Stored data
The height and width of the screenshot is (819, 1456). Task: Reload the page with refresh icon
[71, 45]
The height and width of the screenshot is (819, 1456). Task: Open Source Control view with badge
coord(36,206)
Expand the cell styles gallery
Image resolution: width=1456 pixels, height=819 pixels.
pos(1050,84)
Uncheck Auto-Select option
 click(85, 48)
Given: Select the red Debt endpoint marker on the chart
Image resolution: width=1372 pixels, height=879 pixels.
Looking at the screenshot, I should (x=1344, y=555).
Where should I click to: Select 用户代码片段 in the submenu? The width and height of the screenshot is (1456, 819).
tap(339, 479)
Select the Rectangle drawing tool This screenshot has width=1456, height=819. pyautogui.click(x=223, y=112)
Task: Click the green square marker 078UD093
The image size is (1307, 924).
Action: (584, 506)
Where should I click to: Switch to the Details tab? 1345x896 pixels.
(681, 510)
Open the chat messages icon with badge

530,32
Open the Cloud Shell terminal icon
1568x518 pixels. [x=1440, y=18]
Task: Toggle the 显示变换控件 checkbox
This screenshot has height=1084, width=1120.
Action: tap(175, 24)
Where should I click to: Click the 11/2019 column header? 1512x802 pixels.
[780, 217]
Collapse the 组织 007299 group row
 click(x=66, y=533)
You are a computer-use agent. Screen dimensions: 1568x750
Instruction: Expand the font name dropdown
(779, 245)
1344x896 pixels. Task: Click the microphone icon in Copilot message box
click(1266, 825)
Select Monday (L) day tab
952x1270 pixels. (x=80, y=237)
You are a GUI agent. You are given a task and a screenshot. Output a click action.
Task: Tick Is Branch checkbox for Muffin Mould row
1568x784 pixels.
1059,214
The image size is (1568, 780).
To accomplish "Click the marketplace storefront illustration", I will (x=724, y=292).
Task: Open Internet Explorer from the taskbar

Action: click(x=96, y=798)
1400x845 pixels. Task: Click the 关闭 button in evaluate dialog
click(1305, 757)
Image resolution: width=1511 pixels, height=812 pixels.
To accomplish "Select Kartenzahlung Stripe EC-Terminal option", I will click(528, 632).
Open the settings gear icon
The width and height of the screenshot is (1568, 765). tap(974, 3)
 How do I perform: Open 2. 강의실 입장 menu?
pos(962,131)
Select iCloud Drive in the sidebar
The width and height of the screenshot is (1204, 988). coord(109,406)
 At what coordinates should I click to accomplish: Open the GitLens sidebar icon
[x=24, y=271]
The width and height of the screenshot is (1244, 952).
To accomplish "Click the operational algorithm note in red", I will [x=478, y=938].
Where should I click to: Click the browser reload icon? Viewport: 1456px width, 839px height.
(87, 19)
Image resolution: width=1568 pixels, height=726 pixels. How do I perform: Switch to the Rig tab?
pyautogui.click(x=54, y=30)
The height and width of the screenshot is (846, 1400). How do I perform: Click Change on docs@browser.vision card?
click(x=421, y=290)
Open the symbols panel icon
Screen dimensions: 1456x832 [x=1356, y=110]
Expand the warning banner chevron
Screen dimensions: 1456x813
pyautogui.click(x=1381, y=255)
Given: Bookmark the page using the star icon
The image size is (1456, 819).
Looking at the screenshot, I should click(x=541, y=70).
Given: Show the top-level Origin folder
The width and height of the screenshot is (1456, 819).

- Problem details -
Whenever the string "agent" shows up in a line above, copy that line.

- Task response -
You are a computer-use agent. Screen dimensions: 1568x750
You are a GUI agent. You are given a task and a screenshot. Output a click action.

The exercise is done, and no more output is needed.